[begin EXERCISE DATA]

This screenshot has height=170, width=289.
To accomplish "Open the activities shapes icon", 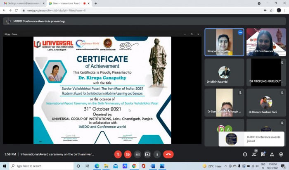I will coord(272,154).
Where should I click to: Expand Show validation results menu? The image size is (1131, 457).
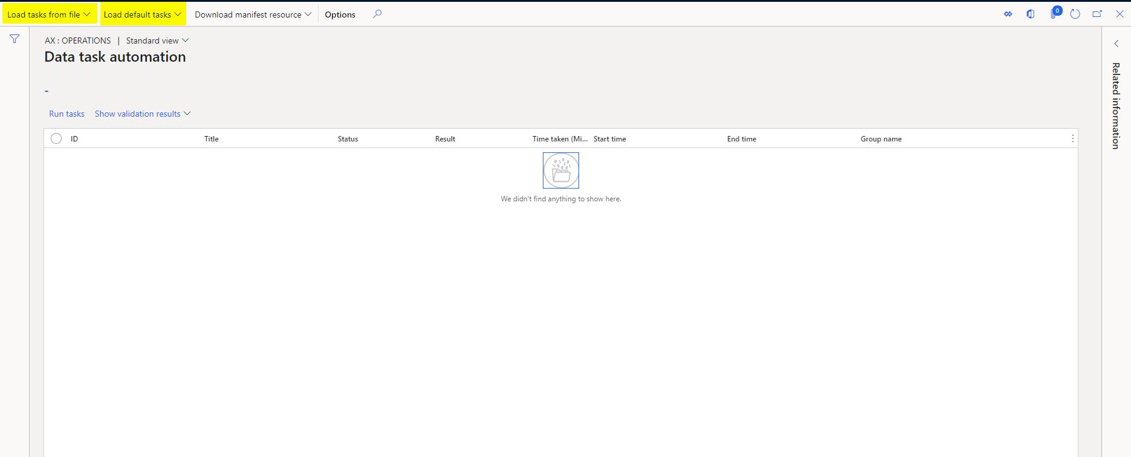coord(143,114)
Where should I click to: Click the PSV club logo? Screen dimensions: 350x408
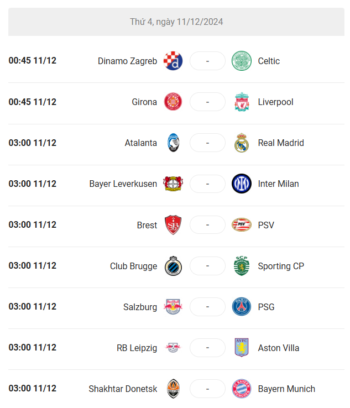pyautogui.click(x=242, y=225)
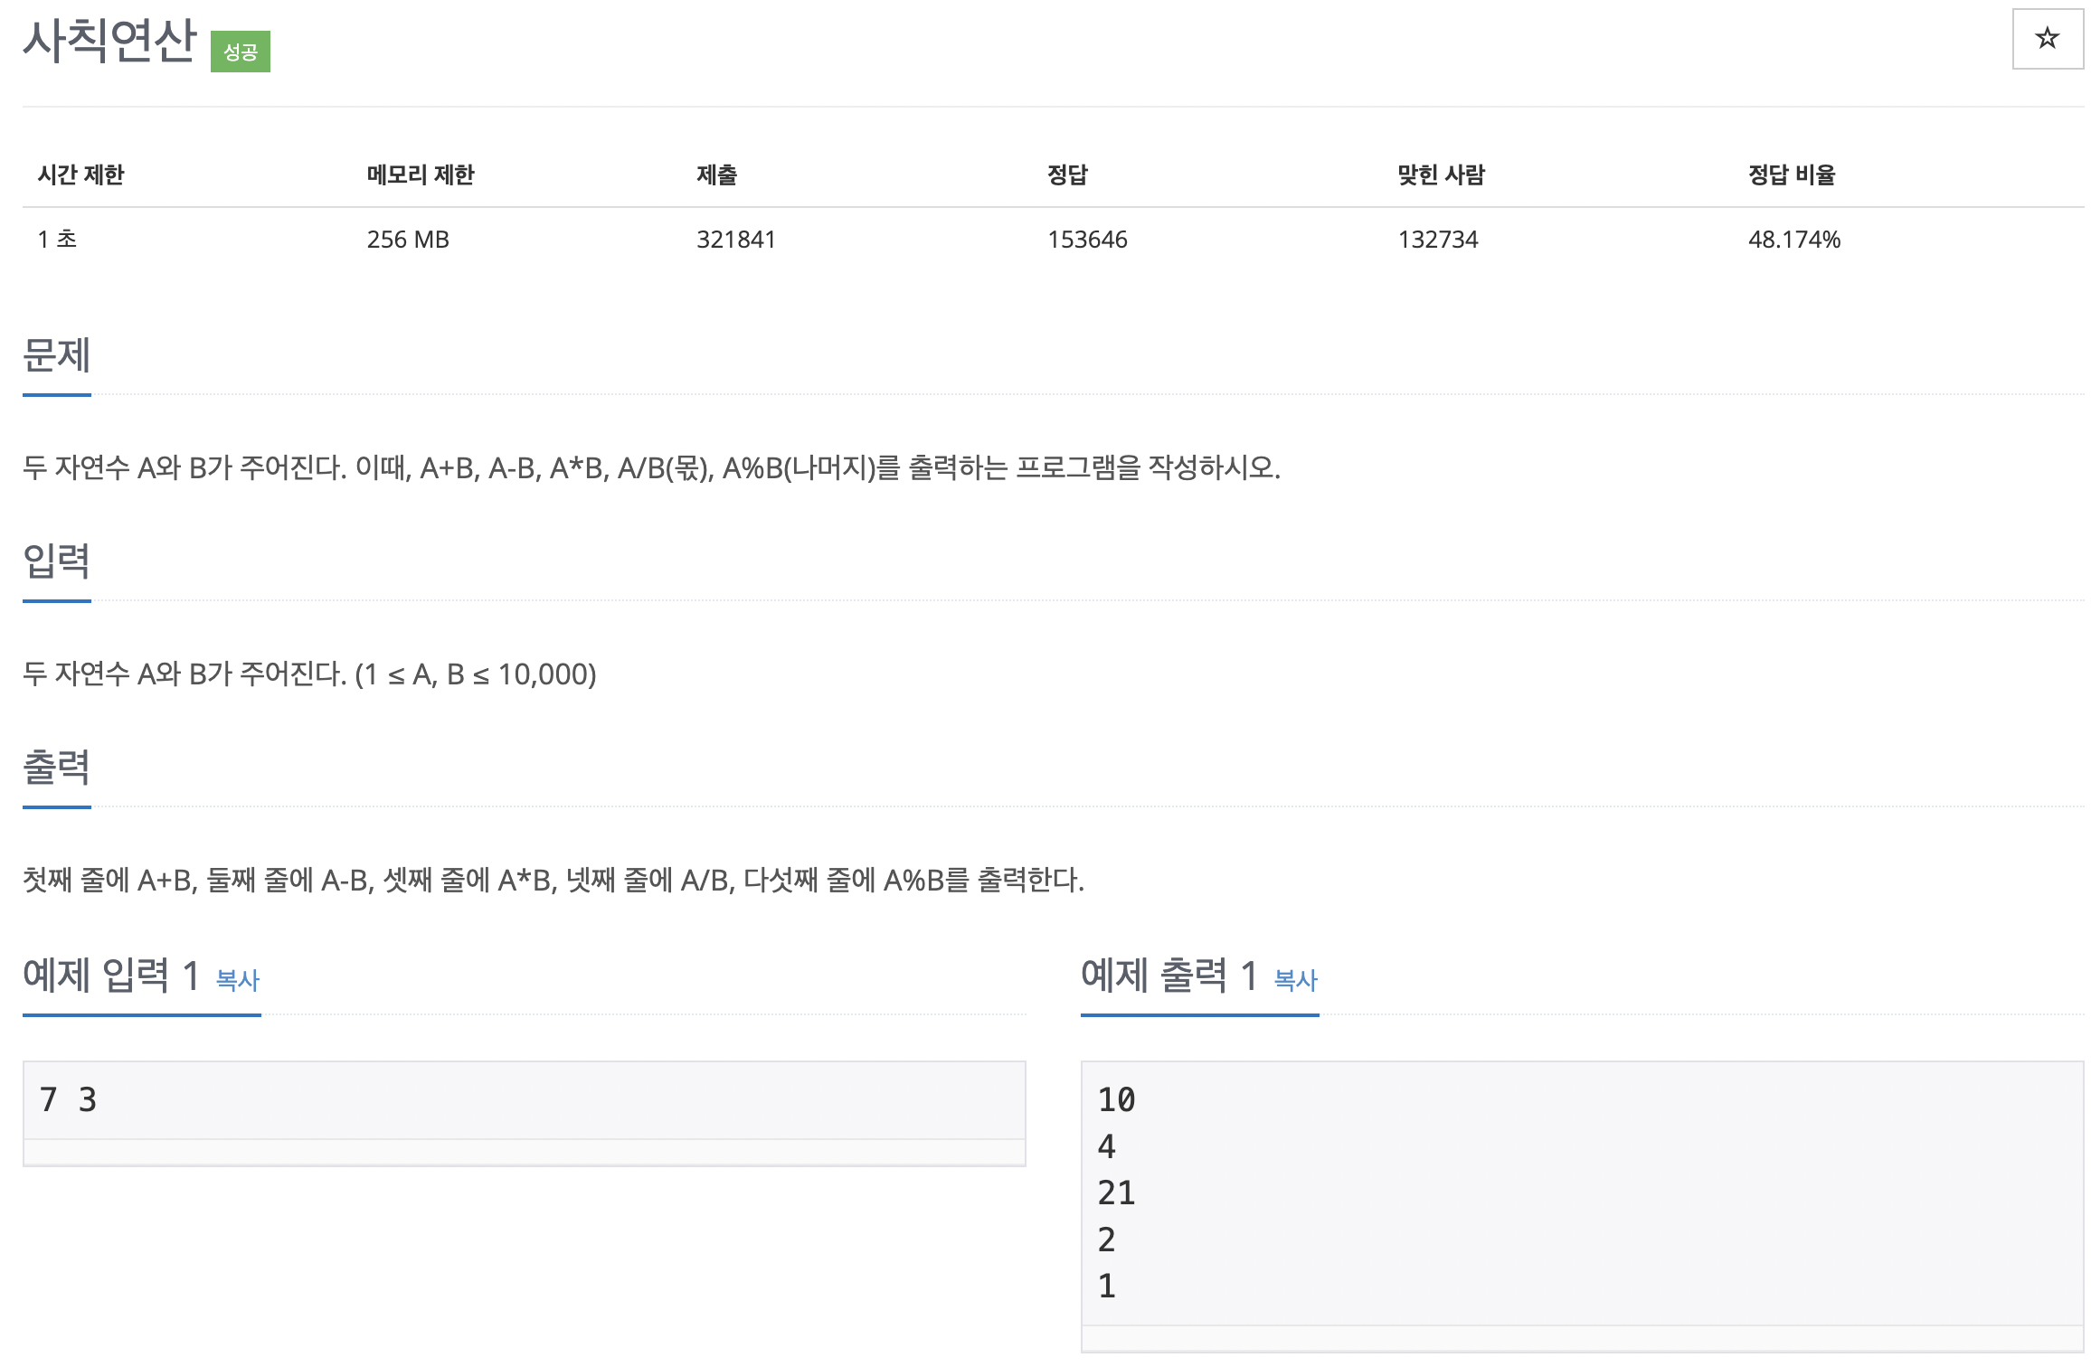Click the green 성공 status badge
The width and height of the screenshot is (2091, 1367).
(x=241, y=52)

[end EXERCISE DATA]

**DIRECTION:** Write out again the material starting at the line containing "Where should I click to: Expand" and ending with the last line of the material, leaving out the pictures.

**REPLY:**
Where should I click to: Expand Show validation results menu? The image size is (1131, 457).
coord(143,114)
Where should I click to: Click the PSV club logo? Screen dimensions: 350x408
pyautogui.click(x=242, y=225)
Click the green 성공 status badge
The width and height of the screenshot is (2091, 1367).
(x=241, y=52)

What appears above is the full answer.